2.7 最优酶解条件下钙螯合肽的分子量分布

最优酶解物的分子量分布见表3。

表3 最优酶解物的分子量分布Table 3 The molecular weight distribution of the optimum enzymolyte

由表3 可知，在最优酶解物中，相对分子于3 kDa以下的组分占92.11 %，相关研究表明[26]，分子量在3 kDa以下的多肽，不仅更易被人体吸收，而且含有多种生物活性，在人体内能发挥一系列的生理功能。此外，有研究表明[27-28]，活性肽的分子量越小，即肽链越短，钙螯合能力越强，可能是因为较短的肽链的空间位阻较小，较容易与钙离子发生配合反应；另一方面可能是因为较短的肽链有更多的钙结合位点暴露，从而能螯合更多的钙离子。因此，低分子肽制品越来越受到行业内相关人士的关注。

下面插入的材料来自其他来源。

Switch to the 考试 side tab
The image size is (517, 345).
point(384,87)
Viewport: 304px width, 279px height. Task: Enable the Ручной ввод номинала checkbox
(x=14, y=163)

2.8 最优酶解条件下钙螯合肽和钙肽螯合物的17种氨基酸分析

最优酶解条件下钙螯合肽和钙肽螯合物的氨基酸分析见表4。

表4 最优酶解条件下钙螯合肽和钙肽螯合物的氨基酸分析Table 4 Amino acid analysis of calcium chelate peptides and peptide chelated calcium

由表4 可以看出，在最优酶解物中，谷氨酸含量最高，占16.81%，脯氨酸占9.46%，赖氨酸占7.33%，缬氨酸占6.92%，亮氨酸占6.92%，天冬氨酸占5.68%，且其必需氨基酸含量占总氨基酸含量的36.4%。螯合物中含量最高的谷氨酸，占23.3%，其必需氨基酸含量占总氨基酸含量的25.24%。当Ca2+与钙螯合肽螯合时，会改变钙螯合肽的空间结构，由于氨基酸的极性和侧链基团之间存在一定的差异，导致与金属离子的亲和力也不同，所以Ca2+会与之亲和力强的氨基酸的-NH2、-COOH 中的 N、O 形成配位键。Ca2+与氨基酸的配位，会改变氨基酸的总量，因此各种氨基酸的含量在螯合前后会有所变化[29]。有研究表明，与金属螯合活性较高的有组氨酸、丝氨酸、谷氨酸、天冬氨酸等这几种氨基酸[30-31]。通过螯合前后氨基酸组分的分析显示，谷氨酸，丝氨酸和天冬氨酸的含量增加，说明谷氨酸，丝氨酸和天冬氨酸对钙的螯合能力较强，可能是因为这三种氨基酸侧链基团上的羧基与钙离子发生更强的螯合作用，从而说明谷氨酸，丝氨酸和天冬氨酸的羧基是酶水解物与金属离子的结合位点[32]。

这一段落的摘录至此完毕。